BBC Mundo habló con el analista sudafricano Ryan Cummings, director de la consultora Signal Risk, que cuestiona el fundamento jurídico y humanitario de conceder asilo a los afrikáners.
“Ciertamente no enfrentan ningún tipo de marginación colectiva por su cultura, raza o idioma”, afirma.
El experto considera que las leyes de acción afirmativa impulsadas por el ANC no son punitivas hacia los blancos, sino mecanismos para revertir la exclusión histórica de la población negra, y remarca que “los afrikáners aún se encuentran en el extremo superior de la escala socioeconómica”.
Cummings añade que la percepción de inseguridad en zonas rurales, donde se han producido ataques violentos a granjas, ha alimentado una narrativa política dentro de sectores afrikáners más conservadores.
“Se han presentado como actos de violencia étnica, como si hubiera un genocidio sistemático en curso, pero en realidad responden a dinámicas locales: granjas aisladas, guardias de seguridad deficientes, armas y dinero en efectivo almacenados en las instalaciones”, considera.

### Aplica lo leído
1. En el texto sobre el asilo a los afrikáners, sustituye "zonas rurales" por "áreas rurales" en el fragmento que empieza en "Cummings añade que" y termina en "afrikáners más conservadores.", y escríbelo de nuevo.
2. Retoma el texto sobre el asilo a los afrikáners y continúalo a partir de su última oración.

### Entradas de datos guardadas
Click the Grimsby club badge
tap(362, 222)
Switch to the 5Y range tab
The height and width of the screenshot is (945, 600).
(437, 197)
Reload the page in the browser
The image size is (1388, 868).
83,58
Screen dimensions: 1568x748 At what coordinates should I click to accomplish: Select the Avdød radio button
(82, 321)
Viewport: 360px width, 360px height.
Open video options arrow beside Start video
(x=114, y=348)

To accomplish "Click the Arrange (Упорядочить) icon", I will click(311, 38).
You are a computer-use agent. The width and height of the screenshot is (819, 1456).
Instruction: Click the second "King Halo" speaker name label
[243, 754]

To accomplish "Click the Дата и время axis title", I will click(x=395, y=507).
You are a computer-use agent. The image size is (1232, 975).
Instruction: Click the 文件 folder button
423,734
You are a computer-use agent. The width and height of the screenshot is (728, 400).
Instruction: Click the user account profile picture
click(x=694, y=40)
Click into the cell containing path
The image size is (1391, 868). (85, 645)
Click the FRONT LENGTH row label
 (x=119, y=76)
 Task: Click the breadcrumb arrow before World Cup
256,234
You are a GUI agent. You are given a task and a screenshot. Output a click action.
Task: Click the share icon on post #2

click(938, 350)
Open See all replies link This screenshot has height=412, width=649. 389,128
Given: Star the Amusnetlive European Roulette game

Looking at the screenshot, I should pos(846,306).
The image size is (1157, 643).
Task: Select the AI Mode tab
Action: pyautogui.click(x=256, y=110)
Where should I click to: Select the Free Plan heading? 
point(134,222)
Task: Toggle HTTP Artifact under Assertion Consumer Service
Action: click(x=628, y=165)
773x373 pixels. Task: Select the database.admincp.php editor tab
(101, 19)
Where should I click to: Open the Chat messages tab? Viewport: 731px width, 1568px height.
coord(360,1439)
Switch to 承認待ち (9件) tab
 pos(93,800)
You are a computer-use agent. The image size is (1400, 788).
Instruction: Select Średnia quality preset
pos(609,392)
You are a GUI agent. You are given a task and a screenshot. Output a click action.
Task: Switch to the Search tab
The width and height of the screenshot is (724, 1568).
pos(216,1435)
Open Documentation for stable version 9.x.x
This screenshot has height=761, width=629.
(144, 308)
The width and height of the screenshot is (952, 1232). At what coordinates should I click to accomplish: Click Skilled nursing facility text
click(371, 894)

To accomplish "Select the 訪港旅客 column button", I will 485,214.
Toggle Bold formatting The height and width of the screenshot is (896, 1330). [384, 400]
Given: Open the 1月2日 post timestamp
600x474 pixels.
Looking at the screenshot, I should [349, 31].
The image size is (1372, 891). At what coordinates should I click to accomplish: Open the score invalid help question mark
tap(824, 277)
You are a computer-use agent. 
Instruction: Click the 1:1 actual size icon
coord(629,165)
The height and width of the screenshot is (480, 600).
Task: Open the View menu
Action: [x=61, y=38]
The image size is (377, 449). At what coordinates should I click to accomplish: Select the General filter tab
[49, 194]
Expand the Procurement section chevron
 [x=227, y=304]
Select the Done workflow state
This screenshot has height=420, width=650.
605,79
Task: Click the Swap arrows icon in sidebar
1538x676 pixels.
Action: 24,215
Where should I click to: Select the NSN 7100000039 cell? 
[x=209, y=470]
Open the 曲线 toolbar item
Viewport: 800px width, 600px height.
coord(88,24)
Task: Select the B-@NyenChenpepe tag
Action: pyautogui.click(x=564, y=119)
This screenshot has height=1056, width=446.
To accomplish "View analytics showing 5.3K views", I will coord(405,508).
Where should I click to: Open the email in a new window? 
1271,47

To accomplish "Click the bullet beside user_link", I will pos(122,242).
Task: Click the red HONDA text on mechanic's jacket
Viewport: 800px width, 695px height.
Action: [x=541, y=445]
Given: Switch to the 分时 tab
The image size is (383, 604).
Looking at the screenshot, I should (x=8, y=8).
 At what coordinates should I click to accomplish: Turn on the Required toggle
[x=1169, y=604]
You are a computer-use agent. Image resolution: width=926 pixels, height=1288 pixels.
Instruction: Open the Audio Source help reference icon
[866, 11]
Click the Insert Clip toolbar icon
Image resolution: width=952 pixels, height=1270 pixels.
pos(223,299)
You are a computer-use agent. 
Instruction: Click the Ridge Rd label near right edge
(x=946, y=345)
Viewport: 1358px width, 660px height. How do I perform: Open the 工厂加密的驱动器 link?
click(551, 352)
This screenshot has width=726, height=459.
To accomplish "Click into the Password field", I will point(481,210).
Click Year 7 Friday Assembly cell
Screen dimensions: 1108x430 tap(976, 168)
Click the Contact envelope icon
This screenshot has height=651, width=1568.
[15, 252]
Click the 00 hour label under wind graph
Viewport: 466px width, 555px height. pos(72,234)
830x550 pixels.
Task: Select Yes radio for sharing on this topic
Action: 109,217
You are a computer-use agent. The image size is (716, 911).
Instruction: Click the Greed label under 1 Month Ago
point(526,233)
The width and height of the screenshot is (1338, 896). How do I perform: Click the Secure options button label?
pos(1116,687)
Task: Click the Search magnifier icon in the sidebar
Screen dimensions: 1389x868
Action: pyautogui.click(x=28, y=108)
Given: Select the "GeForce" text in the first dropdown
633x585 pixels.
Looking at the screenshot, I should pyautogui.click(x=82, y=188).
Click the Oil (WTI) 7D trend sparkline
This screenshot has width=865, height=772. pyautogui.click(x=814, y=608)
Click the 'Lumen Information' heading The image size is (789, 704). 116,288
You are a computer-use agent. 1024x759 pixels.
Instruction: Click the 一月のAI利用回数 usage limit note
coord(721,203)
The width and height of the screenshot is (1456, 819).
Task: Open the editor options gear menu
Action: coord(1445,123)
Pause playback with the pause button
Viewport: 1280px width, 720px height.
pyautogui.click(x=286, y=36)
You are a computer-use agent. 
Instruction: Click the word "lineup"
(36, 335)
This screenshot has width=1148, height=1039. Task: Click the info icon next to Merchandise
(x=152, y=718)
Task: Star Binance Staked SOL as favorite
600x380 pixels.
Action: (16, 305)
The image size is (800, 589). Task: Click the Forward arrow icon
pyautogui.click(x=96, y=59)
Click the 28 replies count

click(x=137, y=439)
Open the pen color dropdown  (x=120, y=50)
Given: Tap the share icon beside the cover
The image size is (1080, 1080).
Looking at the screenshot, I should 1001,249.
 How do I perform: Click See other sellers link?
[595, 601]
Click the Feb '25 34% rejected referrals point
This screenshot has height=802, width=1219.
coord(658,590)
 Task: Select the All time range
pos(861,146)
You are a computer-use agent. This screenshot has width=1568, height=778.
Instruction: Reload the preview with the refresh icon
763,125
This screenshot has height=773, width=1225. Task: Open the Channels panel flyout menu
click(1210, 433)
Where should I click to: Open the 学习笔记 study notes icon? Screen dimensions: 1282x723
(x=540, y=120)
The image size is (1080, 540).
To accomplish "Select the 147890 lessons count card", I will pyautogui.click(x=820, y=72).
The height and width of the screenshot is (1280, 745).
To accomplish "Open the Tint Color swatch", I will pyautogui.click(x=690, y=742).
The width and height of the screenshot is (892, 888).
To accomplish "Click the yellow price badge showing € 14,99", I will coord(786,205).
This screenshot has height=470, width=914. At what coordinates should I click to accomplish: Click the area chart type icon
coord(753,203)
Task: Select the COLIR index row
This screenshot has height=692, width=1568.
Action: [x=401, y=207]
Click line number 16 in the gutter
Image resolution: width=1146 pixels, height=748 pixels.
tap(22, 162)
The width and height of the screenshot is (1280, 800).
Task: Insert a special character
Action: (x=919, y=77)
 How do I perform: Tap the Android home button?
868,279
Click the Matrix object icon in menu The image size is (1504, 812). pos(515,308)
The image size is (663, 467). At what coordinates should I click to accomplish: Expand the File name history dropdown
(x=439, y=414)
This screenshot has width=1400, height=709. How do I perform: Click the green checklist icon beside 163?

### Respuestas
1.
Cummings añade que la percepción de inseguridad en áreas rurales, donde se han producido ataques violentos a granjas, ha alimentado una narrativa política dentro de sectores afrikáners más conservadores.

2.
Reconoce, no obstante, que figuras como Julius Malema, líder del partido comunista Luchadores por la Libertad Económica, han alimentado esa sensación de amenaza con cánticos como Kill the Boer (“Mata al granjero”), lo que ha reforzado el temor de algunos afrikáners a un resurgimiento del nacionalismo negro en sus formas más violentas.
El gobierno sudafricano ha sido muy activo a la hora de denunciar violaciones de derechos humanos de Israel en Gaza, y en enero presentó un caso de “genocidio” ante la Corte Internacional de Justicia en La Haya.
Esto causó un deterioro en las relaciones entre Sudáfrica y EE.UU., aliado de Israel.
“Trump quiere destacar ante la comunidad internacional que el mismo gobierno que lleva a Israel ante un tribunal internacional por presuntas violaciones de derechos humanos está infringiendo esos mismos derechos sobre su propia ciudadanía”, evalúa Cummings.
En marzo, la administración estadounidense expulsó al entonces embajador sudafricano, Ebrahim Rasool, después de que este denunciara una “insurgencia supremacista” impulsada desde Estados Unidos.
El secretario de Estado de EE.UU., Marco Rubio, justificó la medida calificando al diplomático como un “agitador racial” que “odia a América”.
Por su parte, el gobierno sudafricano sostiene que la narrativa promovida desde Washington es infundada y responde a intereses políticos internos en Estados Unidos.
Desde que Trump firmó la orden, más de 70.000 sudafricanos blancos expresaron interés en emigrar, según la Cámara de Comercio Sudafricana en Atlanta.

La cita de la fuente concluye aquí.